Jamie Berry creates installations and sculpture that explore themes of symbiosis and parasitism through wood and clay. Berry’s process involves baking clay pieces and physically combining them with wood while still hot, burning the wood and creating a caustic chemical relationship between the two materials.  Through the baking of clay and the burning of wood, Berry physically and chemically melds these two materials together, an act of both destruction and creation.

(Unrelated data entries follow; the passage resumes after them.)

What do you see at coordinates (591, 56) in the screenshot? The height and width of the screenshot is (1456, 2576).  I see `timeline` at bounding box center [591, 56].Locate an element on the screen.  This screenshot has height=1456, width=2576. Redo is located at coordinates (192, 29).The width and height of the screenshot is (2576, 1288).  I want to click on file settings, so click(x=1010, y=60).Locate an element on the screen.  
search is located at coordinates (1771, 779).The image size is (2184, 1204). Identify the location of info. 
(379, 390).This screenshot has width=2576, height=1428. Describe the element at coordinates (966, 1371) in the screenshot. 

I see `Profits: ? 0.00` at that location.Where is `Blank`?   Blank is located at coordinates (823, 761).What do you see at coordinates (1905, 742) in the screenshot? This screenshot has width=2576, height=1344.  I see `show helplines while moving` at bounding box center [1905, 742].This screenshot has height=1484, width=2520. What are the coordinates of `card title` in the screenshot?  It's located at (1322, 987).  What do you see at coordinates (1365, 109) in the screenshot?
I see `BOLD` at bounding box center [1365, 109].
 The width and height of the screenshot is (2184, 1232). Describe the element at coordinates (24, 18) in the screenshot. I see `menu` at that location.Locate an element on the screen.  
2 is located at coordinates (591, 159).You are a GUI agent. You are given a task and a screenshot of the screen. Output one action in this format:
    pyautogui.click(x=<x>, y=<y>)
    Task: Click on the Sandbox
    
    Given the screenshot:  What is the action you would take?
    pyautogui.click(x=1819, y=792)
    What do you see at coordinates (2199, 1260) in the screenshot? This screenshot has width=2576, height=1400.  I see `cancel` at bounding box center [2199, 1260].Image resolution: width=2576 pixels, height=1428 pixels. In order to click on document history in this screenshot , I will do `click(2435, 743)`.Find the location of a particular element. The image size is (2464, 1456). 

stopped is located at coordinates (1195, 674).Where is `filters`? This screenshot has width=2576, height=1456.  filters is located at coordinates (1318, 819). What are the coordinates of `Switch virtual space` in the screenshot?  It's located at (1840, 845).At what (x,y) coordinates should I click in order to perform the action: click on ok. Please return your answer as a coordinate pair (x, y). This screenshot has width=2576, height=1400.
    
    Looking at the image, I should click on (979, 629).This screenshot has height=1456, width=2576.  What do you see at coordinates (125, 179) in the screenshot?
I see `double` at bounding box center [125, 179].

Underlying this caustic relationship of wood and clay, Berry states that the biological terms of symbiosis and parasitism serve as the conceptual framework of his work.  Symbiosis deals with the establishment of a relationship between two entities (usually animal to animal), while parasitism is a type of relationship that brings harm to one entity to the advantage of another creating a “host” and a “parasite.”

 

Despite the complex biological terms, Berry’s work is ultimately about human relationships and the connections that can exist between two separate entities.  Berry explains:

 

“I explore visual relationships between wood, displayed as a host, and clay, displayed as a parasite. The corruption, degradation, and otherwise harm that the wood overtly shows indicates a caustic reaction that has been brought about by the ceramic piece. The irony to most of my visual work is that this harm that the wood shows also draws more interest to the wood than it would under normal circumstances. This complexity can often be seen in human relationships that appear one way on the surface, yet may be dramatically different in reality.”

Jamie Berry was born and raised in Birmingham, Alabama, received his Bachelor's of Fine Art from the University of Montevallo in Alabama, and earned his Masters of Fine Art at the University of South Carolina, Columbia in 2018. He now holds the position of Artist-in-Residence, Gallery Director, and Instructor at Lyon College in Batesville, Arkansas.